Estimation of plasma protein binding of selected antipsychotics using computed molecular properties
Archives of Biological Sciences
The plasma protein binding (PPB) data of twelve antipsychotics (aripiprazole, clozapine, olanzapine, quetiapine, risperidone, sertindole, ziprasidone, chlorpromazine, flupentixol, fluphenazine, haloperidol, zuclopenthixol) were estimated using computed molecular descriptors, which included the electronic descriptor-polar surface area (PSA), the constitutional parameter-molecular weight (Mw), the geometric descriptor-volume value (Vol), the lipophilicity descriptor (logP) and aqueous solubility data (logS), and the acidity descriptor (pK a). The relationships between computed molecular properties of the selected antipsychotics and their PPB data were investigated by simple linear regression analysis. Low correlations were obtained between the PPB data of the antipsychotics and PSA, Mw, Vol, pKa, logS (R <0.30) values, while relatively higher correlations (0.35<R 2 <0.70) were obtained for the majority of logP values.

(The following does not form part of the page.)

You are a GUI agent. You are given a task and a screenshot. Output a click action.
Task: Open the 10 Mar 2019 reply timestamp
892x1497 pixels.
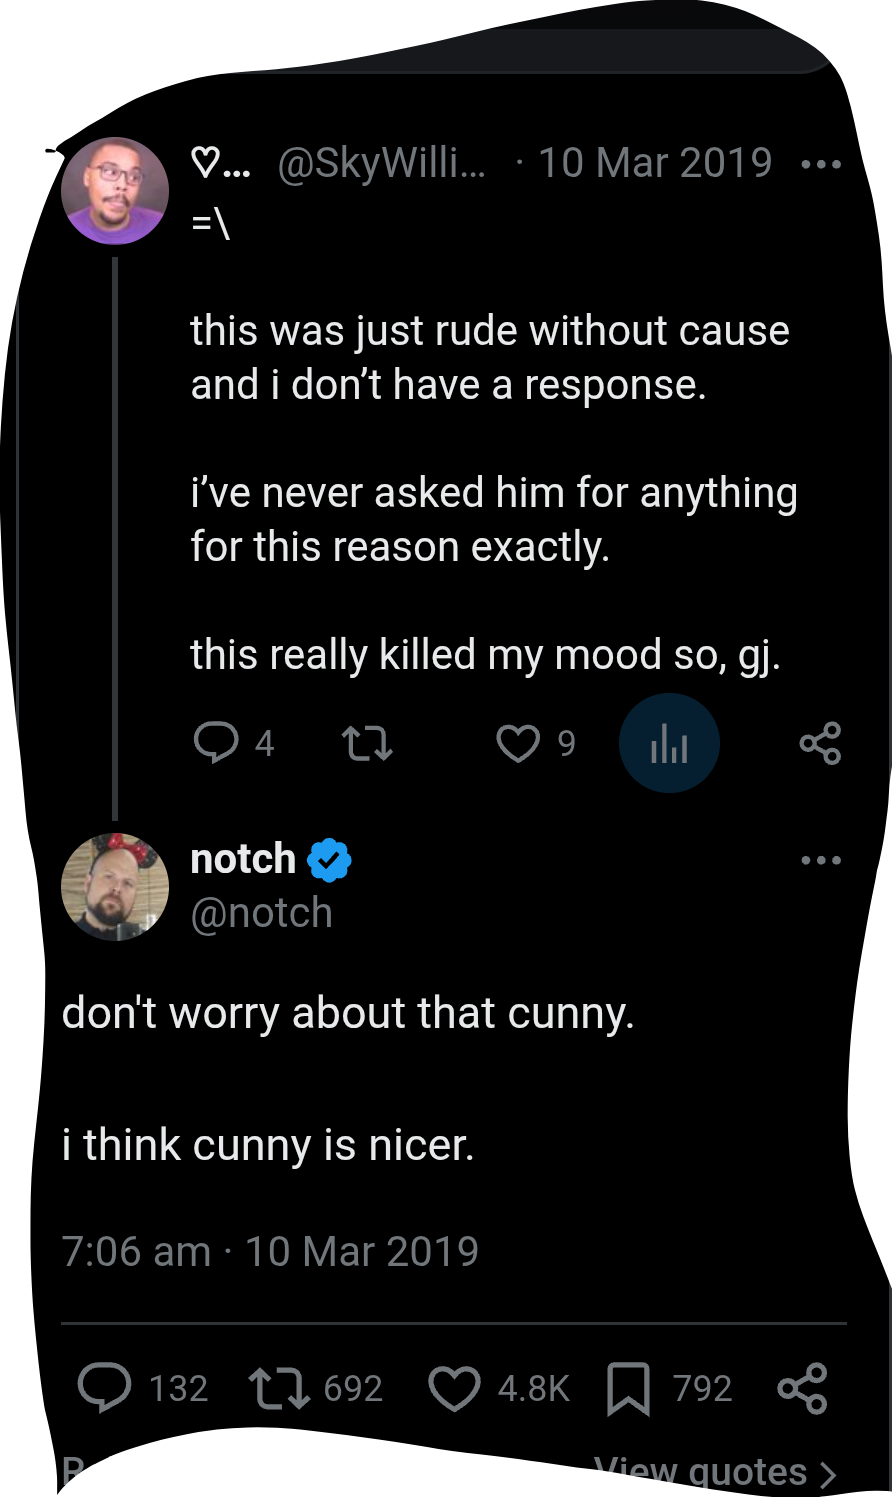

Multiple linear regression (MLR) analysis was applied to access reliable correlations of the PPB data of the antipsychotics and the computed molecular descriptors. Relationships with acceptable probability values (P<0.05) were established for five lipophilicity descriptors (logP values) with application of the acidity descriptor (pKa) as independent variables: AlogP (R 2 =0.705), XlogP3 (R 2 =0.679), ClogP (R 2 =0.590), XlogP2 (R 2 =0.567), as well as for the experimental lipophilicity parameter, logPexp (R 2 =0.635). The best correlations obtained in MLR using AlogP and pKa as independent variables were checked using three additional antipsychotics: loxapine, sulpiride and amisulpride, with the PPB values of 97%, "less than" 40% and 17%, respectively. Their predicted PPB values were relatively close to the literature data. The proposed technique confirmed that lipophilicity, together with acidity significantly influences the PPB of antipsychotics. The described procedure can be regarded as an additional in vitro approach to the modeling of the investigated group of drugs.